YOUR ASSIGNMENT: Please repeat each line from the one holding "Screen dimensions: 980x552" through the final line of the data, exactly as it stands, with no pictures.
■ ■ ■ ■ ■
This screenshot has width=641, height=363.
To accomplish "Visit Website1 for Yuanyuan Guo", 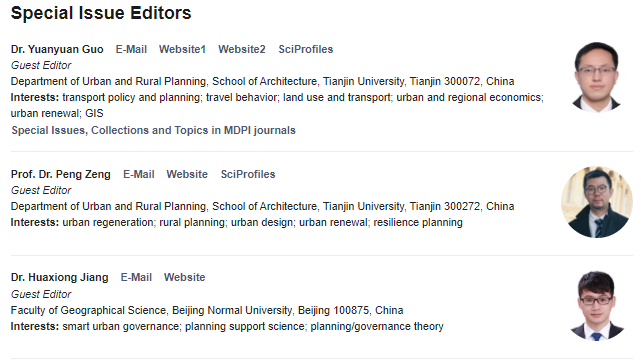I will tap(182, 49).
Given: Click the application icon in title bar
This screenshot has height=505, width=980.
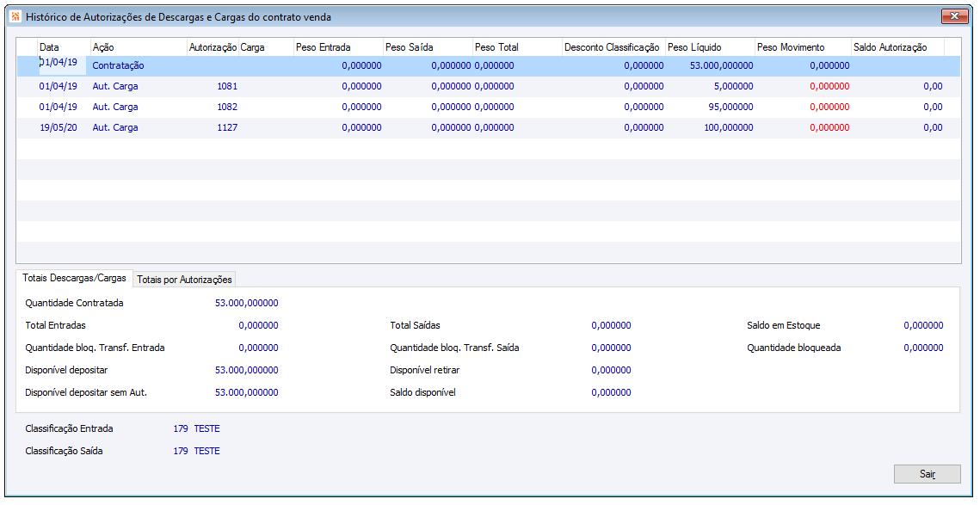Looking at the screenshot, I should coord(15,16).
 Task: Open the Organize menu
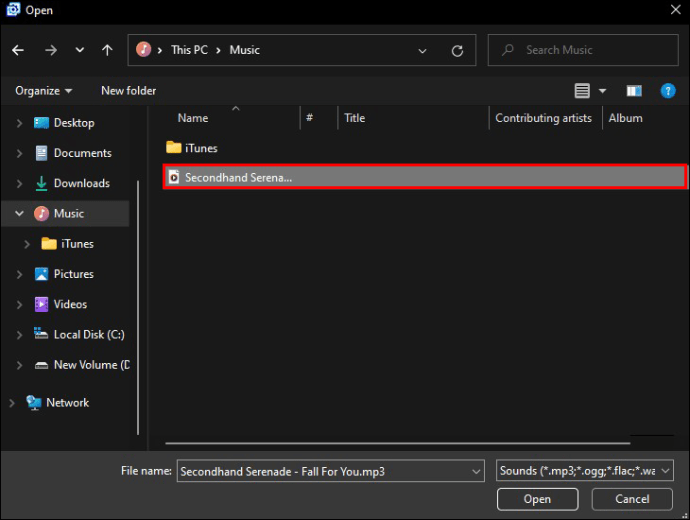(43, 91)
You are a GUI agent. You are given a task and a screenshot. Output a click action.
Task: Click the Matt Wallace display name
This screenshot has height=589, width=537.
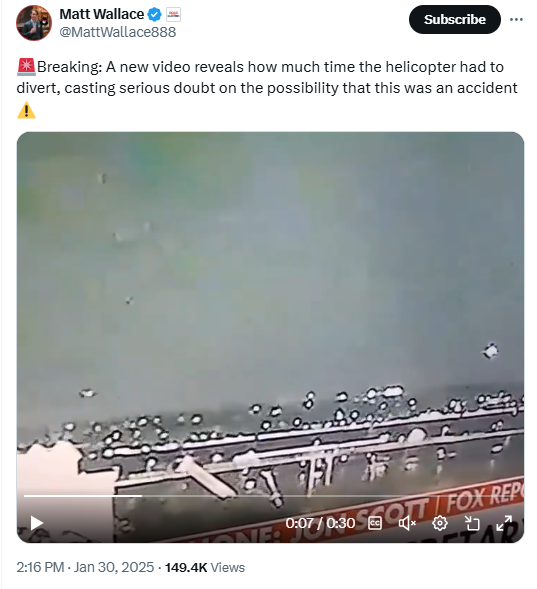point(101,14)
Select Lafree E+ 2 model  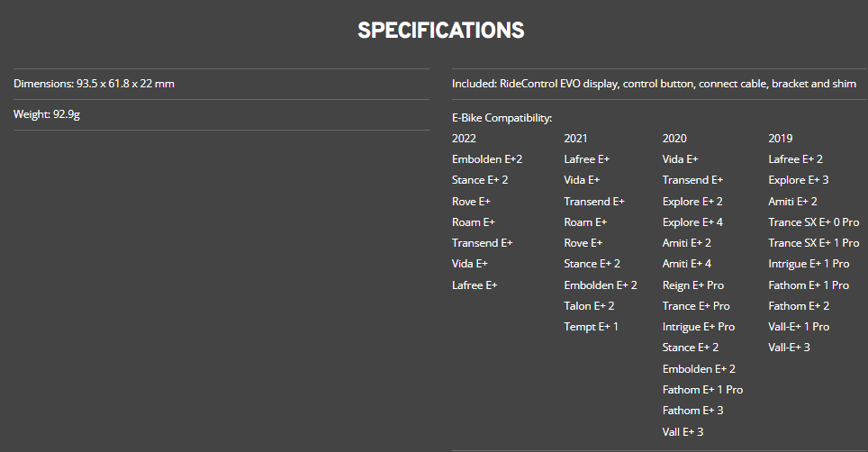coord(795,159)
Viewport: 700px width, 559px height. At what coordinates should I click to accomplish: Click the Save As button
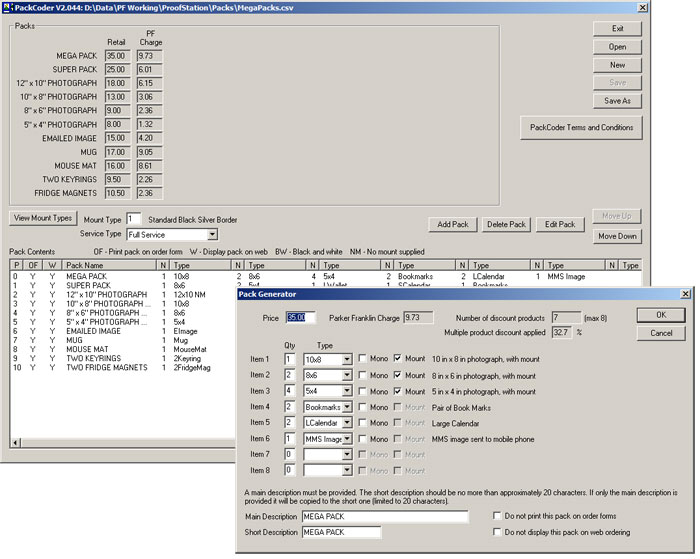[x=617, y=100]
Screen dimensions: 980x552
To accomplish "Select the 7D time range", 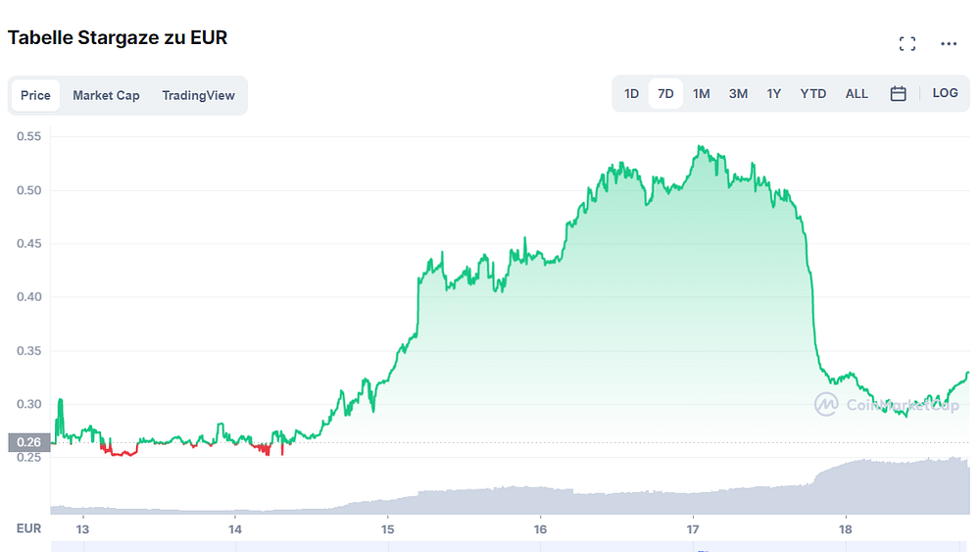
■ ■ ■ ■ ■
ANSWER SECTION:
Screen dimensions: 980x552
To accomplish "Select the 7D time range", 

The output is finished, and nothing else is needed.